Interestingly, this sounds somewhat like entrainment. Strong (1998) indicates that auditory rhythms can entrain internal brain wave frequencies.  He has shown that listening to a variable rhythm for 10 minutes can improve spatial abilities by 15% in normal children and acts to increase neuronal activity, exciting the whole brain (Strong, 1998).  Playing a rhythm at eight beats per second targeted alpha frequencies while rhythms in 21/16 calm most individuals with autism and rhythms in 47/16 helps to reduce self-stimulatory behaviors (Strong, 1998).  Perhaps, applying this principle, the prefrontal cortex could be excited or the HPA axis inhibited with the appropriate rhythm entrainment or with the correct frequency of transcranial magnetic stimulation. Of course, this is purely theoretical and would require empirical investigation.

Summary

Overall, depression appears to be a complex disorder that implicates many brain regions and neurotransmitters/modulators including the raphe nuclei, prefrontal cortex, right parietal lobe, cerebellum, nucleus accumbens, and mesolimbic/nigrostriatal system, hippocampus, amygdala, and the HPA axis all have been implicated in depression. The prefrontal cortex appears to play a central role to each of these brain regions through its processing and integrative functions.
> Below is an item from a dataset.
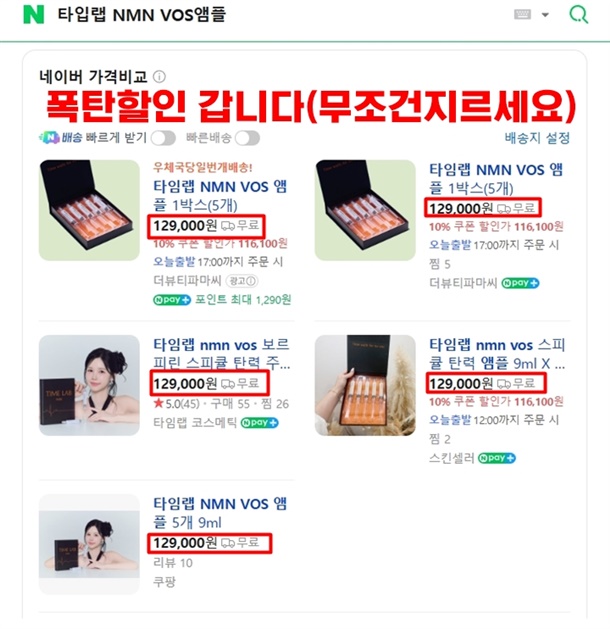Click the 광고 info badge
Screen dimensions: 610x629
tap(242, 281)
In addition, serotonin, dopamine, norepinephrine, substance P, and adenosine appear to play a potential role in depression. As researchers learn more about depression and the neural mechanisms behind the disorder, clinicians may learn to target various expressions of depression differently. In fact, depression that exhibits a fluctuating mood responds better to sleep deprivation. This may represent slightly different neural mechanisms at work and thus respond better to different treatments. Another example might include the right parietal lobe. A hypoactive right parietal lobe is associated with depression whereas a hyperactive right parietal lobe is associated with a comorbid diagnosis of anxiety.

At the same time, it remains interesting that interventions as variant as psychodynamic therapy, serotonin agonists,  exercise, and sleep deprivation can produce similar results. Perhaps research into other areas will continue to discover effective interventions. Those of interest might include the neural impact of rhythm entrainment, cognitive and affective therapies, and meditation.